Troubleshoot errors in Snowflake Notebooks¶
The following scenarios can help you troubleshoot issues that can occur when using Snowflake Notebooks.
Total number of notebooks exceeds the limit in Snowsight¶
The following error occurs when the total number of notebooks in your account exceeds 6,000 and you refresh the Notebooks list:
Result size for streamlit list exceeded the limit. Streamlit list was truncated.
Users can still create new notebooks; however, Snowflake recommends that you remove notebooks that are no longer being used by the account.

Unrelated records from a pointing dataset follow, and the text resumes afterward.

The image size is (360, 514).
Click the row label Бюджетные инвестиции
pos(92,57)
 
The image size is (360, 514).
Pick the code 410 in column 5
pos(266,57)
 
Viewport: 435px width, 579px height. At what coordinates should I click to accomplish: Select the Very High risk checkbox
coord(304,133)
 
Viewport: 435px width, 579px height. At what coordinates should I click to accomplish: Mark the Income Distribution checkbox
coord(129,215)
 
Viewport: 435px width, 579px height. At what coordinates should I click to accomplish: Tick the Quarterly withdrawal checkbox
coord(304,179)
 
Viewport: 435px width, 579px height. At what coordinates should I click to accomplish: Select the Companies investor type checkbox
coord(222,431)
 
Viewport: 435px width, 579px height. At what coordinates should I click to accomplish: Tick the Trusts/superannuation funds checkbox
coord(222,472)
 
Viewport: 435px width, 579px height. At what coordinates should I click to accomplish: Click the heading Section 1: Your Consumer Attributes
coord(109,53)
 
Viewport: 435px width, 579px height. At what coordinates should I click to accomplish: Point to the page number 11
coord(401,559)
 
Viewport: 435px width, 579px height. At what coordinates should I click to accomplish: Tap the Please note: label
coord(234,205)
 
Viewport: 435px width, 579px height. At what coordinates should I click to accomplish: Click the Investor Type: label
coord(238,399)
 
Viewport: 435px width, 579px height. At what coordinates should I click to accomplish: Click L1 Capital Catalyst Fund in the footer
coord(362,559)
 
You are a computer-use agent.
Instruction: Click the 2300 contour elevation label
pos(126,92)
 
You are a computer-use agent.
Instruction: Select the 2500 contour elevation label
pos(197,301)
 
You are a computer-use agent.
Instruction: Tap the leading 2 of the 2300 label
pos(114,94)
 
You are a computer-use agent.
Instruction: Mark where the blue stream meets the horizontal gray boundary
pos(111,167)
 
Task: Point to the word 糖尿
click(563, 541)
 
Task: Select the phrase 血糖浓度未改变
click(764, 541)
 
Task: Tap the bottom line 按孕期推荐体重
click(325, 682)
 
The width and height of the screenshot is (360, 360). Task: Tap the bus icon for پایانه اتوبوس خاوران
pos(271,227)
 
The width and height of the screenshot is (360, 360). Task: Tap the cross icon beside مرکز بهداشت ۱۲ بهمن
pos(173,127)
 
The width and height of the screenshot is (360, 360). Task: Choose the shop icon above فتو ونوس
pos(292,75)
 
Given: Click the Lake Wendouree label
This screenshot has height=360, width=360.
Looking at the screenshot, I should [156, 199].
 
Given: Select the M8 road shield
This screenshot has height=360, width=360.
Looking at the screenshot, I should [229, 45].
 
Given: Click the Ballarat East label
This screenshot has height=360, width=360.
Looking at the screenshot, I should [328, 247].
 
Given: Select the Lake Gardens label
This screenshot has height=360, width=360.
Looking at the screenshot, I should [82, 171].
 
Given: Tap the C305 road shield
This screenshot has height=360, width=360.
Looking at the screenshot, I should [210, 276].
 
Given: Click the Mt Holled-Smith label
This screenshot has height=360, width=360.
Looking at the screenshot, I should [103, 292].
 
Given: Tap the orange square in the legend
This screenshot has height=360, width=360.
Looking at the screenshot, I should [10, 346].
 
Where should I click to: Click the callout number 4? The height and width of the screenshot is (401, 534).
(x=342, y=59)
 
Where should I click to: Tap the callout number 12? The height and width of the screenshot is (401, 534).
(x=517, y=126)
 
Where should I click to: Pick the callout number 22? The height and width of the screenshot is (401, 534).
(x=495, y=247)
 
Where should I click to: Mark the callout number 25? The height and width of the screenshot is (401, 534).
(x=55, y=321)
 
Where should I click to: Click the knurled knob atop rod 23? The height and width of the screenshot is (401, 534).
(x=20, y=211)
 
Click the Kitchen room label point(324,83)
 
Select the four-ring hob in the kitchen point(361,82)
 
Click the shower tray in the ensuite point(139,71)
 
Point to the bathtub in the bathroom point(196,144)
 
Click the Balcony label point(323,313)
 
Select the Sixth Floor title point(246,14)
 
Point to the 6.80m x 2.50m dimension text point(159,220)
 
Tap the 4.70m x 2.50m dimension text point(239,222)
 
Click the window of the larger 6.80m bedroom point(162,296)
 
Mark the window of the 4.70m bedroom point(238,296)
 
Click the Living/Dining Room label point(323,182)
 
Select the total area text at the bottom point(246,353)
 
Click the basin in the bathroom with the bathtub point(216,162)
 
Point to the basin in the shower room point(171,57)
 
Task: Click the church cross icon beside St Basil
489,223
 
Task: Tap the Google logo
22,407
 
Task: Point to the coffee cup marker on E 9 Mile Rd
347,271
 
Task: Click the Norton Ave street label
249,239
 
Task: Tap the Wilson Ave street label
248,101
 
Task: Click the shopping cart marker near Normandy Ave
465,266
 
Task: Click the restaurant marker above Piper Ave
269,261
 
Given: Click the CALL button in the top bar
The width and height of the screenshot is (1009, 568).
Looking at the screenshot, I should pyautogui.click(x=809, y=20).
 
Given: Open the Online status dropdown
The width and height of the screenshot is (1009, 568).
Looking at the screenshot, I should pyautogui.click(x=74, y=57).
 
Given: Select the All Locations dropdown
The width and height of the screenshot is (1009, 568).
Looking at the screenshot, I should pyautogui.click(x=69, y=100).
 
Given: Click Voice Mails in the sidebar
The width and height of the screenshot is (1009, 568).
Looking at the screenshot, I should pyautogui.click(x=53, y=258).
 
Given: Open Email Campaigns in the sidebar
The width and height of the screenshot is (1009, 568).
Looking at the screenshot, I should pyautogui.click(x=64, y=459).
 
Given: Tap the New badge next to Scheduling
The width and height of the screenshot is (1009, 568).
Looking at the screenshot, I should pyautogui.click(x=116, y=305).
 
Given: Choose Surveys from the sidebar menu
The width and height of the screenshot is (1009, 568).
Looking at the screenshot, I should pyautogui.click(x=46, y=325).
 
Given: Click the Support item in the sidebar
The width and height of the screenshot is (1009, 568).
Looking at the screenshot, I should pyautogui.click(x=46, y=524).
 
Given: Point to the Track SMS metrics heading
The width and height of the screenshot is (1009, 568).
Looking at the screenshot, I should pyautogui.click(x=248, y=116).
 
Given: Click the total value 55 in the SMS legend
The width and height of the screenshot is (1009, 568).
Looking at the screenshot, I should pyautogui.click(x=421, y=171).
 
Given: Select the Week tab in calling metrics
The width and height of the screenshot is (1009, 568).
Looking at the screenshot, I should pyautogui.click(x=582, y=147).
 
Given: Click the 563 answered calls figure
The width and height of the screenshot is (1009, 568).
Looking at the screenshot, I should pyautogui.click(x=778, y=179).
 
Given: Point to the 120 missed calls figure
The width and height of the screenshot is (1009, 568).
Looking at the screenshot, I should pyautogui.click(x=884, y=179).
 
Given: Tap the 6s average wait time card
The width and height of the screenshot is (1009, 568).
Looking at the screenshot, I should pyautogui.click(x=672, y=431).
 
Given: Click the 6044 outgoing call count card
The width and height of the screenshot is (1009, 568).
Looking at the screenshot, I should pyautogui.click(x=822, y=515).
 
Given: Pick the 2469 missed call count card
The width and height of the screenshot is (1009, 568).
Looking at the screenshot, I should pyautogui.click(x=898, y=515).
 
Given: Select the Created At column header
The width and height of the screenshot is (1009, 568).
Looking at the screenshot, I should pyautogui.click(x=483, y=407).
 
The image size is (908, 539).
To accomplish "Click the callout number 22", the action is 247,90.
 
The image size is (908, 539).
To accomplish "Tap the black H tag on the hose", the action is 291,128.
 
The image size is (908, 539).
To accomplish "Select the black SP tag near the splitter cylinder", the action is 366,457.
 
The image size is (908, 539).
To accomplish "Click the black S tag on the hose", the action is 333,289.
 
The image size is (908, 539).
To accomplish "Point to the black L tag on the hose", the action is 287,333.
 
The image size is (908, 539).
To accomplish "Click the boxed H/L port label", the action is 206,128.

Notebooks (warehouse runtime) error when updating a package¶
Snowflake has deprecated the older snowflake-ml
package, which is no longer supported. It has been removed from the package selector and is
not available in the Snowflake Anaconda channel. If you are using snowflake-ml
and try to add, remove, or update packages in your
notebooks, those notebooks will fail because snowflake-ml
is no longer accessible.
To avoid issues, switch to snowflake-ml-python
, which is the correct package for Snowflake ML.
Plotly error¶
st.plotly_chart(fig, render_mode='svg')
WebGL is not supported by your browser - visit https://get.webgl.org for more info.
Plotly will switch to webgl if there are more than 1,000 datapoints.
AttributeError: NoneType
¶
The following error occurs when a cell is renamed to the same name as an existing variable in the notebook:
AttributeError: ‘NoneType’ object has no attribute ‘sql’
For example, you have the following in a Python cell called cell1
:
session = get_active_session() #establishing a Snowpark session
If you then rename cell2
to “session”, and reference “session” in cell3
, Notebooks attempts to reference “session” (the cell
name) and not the Snowpark session, causing an error.
Early disconnection¶
The notebook session runs as a stored procedure. If your notebook is unexpectedly disconnecting before the 1 hour timeout, your ACCOUNTADMIN or the warehouse owner could have set the STATEMENT_TIMEOUT_IN_SECONDS parameter to a particular value (for example, 5 mins), which limits how long all statements can run on the warehouse, including notebook sessions. This parameter is set at the warehouse or account level and when it is set for both a warehouse and a session, the lowest non-zero value is enforced.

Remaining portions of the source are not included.